# Lucid Dreaming > Dream Control >  >  Is Sex possible in a dream if your a virgin?

## Duke23

Im a virgin yeah makes some jokes ill laugh

but i often wonder if it was possible for me to have sex in a dream specially if ive never experienced sex 

everytime i try in a dream it always back fires like the girl will turn to boiling acid or into that ohh so famous Thanksgiving Turkey 

OHH man SCARY MOVIE 2 FLASHBACK (baist it and stuff it)
 weirdd finger guy ... YUCK!

I think this is a sign of my insicurity or fear of sex itself i really dont know 


ok not that everyone has been thourouly grossed out id like to get some feedback thnx ... well i shouldnt thank before i recieve so you do your end and mines all set for whoever you may be





> You better not be some outragiously geargous girl cuz if it is im busy [/b]

----------


## Hate

Yes it is, and I'm a living example of that. Both in normal and lucid dreams.

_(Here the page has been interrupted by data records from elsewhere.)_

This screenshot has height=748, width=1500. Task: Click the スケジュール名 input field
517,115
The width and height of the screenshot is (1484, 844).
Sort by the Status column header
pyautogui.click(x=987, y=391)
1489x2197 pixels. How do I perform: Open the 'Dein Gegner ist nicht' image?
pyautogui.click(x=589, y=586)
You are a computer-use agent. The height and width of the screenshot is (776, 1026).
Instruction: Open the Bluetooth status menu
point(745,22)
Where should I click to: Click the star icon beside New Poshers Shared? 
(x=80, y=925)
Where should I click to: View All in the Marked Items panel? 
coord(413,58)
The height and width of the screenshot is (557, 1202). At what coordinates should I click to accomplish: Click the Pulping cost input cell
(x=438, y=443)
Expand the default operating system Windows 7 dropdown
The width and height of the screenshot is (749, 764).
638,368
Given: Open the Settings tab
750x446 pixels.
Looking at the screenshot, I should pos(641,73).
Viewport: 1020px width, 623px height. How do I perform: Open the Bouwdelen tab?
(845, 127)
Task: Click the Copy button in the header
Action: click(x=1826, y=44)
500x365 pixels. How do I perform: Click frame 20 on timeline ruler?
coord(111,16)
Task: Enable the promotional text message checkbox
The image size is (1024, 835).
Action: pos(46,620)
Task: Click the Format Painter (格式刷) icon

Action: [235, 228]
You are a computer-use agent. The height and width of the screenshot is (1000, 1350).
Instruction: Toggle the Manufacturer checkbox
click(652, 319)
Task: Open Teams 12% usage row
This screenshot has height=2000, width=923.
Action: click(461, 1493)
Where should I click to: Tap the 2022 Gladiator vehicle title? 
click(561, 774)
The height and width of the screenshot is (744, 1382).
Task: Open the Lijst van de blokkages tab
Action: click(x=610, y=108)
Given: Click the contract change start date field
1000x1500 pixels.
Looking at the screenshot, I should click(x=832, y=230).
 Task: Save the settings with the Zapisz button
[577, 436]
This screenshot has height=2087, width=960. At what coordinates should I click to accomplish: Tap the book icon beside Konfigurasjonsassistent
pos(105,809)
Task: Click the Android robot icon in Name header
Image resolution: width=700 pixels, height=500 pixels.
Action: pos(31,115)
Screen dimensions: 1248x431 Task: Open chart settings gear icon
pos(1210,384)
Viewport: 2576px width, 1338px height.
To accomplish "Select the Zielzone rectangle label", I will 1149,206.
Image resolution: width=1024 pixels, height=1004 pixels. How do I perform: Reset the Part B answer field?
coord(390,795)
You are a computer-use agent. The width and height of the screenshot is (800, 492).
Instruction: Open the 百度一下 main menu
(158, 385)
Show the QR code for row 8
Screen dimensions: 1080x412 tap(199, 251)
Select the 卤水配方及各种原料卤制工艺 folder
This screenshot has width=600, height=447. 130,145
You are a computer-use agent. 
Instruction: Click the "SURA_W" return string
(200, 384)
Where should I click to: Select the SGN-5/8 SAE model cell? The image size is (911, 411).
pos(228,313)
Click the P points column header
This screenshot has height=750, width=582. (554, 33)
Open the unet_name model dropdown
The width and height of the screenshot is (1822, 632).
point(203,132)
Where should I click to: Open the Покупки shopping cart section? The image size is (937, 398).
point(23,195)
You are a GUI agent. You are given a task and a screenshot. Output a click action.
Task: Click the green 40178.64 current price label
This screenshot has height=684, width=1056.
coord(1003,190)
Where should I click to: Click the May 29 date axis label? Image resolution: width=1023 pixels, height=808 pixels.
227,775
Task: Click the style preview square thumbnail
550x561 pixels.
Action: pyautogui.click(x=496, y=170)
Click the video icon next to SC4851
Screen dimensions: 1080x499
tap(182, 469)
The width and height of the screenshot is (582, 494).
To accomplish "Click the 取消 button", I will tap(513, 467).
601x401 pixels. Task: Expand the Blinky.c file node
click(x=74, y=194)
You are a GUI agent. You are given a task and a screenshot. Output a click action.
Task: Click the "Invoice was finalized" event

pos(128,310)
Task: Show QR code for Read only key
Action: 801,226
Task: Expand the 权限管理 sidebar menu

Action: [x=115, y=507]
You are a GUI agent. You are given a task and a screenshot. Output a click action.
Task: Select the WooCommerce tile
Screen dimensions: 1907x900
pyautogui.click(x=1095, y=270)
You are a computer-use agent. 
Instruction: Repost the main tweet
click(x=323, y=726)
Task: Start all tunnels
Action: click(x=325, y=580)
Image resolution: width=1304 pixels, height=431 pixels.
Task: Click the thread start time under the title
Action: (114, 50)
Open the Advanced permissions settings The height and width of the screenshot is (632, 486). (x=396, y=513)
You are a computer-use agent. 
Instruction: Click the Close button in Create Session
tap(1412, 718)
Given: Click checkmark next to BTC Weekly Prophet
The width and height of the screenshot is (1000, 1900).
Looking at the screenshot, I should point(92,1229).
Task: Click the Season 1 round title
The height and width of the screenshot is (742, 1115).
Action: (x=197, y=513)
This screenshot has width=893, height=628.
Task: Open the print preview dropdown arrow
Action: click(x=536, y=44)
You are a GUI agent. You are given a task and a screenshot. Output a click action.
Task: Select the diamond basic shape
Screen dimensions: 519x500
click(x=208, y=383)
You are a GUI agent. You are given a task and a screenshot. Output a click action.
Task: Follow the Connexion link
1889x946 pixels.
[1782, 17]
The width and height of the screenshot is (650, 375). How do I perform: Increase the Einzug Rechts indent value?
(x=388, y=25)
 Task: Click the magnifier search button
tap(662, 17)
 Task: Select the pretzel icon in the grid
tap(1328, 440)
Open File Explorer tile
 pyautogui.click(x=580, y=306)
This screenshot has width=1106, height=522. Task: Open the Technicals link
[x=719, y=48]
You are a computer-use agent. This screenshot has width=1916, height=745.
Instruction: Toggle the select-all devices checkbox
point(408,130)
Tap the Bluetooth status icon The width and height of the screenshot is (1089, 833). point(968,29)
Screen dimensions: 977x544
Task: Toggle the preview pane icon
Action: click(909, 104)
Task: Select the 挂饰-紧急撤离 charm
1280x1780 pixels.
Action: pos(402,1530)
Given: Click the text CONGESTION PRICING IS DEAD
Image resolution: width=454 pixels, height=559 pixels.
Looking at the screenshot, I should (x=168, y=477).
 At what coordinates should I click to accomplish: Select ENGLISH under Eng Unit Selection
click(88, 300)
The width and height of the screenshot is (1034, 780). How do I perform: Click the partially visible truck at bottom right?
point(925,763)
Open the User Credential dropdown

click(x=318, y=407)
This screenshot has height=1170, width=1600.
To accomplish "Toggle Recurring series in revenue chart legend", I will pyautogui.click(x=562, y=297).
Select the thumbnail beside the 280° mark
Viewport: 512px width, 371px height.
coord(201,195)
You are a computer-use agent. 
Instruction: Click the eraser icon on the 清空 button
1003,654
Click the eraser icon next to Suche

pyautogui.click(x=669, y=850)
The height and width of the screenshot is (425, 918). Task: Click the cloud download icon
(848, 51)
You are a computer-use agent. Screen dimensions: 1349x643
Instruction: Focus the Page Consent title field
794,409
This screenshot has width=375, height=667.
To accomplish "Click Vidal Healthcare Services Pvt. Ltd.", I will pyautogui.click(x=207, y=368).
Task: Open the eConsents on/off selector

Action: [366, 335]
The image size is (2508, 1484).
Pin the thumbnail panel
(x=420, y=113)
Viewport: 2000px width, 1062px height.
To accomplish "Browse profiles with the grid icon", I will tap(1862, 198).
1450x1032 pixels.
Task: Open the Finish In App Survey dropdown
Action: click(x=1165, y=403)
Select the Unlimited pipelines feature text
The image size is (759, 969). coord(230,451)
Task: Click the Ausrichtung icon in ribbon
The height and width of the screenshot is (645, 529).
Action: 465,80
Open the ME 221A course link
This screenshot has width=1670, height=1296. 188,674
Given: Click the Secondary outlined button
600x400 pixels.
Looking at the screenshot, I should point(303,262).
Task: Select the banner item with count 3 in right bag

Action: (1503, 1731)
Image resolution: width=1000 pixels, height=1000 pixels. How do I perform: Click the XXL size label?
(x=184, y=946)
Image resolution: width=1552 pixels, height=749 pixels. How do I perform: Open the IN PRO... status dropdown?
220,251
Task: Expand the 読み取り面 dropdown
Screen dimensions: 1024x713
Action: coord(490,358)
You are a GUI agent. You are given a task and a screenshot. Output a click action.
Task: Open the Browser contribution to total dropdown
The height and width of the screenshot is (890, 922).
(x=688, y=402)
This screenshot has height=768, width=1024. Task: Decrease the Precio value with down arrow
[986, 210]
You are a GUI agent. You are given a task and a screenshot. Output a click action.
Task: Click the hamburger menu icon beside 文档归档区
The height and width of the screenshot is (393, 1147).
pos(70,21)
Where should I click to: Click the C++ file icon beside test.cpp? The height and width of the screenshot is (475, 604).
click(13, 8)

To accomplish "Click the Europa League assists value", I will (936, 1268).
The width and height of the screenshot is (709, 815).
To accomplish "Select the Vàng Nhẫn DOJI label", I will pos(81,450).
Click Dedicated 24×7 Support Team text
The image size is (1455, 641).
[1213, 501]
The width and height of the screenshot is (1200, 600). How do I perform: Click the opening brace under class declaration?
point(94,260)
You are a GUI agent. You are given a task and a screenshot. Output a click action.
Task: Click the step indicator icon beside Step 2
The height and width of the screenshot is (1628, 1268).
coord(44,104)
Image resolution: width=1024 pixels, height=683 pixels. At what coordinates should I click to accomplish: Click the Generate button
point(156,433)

I do little sex in my lucid dreams anymore though, because I've managed to develop this stupid "obstacle". For some reason the dream starts fading away just when I'm reaching the climax, so I try not to waste my dreams in unsuccessful sex.

----------


## Aberrance

I had sex in dreams several times before I actually did it in real life. The great thing is, you can definitely feel all the great feelings like you do in real life. Sometimes sex in dreams is just plain weird, and it barely feels like anything, or nothing at all. Oddly enough, i've never induced a sex dream while lucid. I should really make it a goal to do so though, and plan a great scene to do it in. My girlfriend can get lucid and control her dreams too, maybe we should both think of something and seek to do it in our dreams. Now that'd be great. Oh, and if you're curious, and i hope i don't gross anyone out here... but you can definitely have a full blown orgasm in a dream, the good thing is there will be no "mess"(had to say it). 

I'd suggest maybe not getting too excited in dreams and try to be a little more "loving". I think as long as you have a nice loving dream with hugging and kissing and just being with someone then it's a great dream. You're probably less likely to get turned away in the dream if you keep this in mind.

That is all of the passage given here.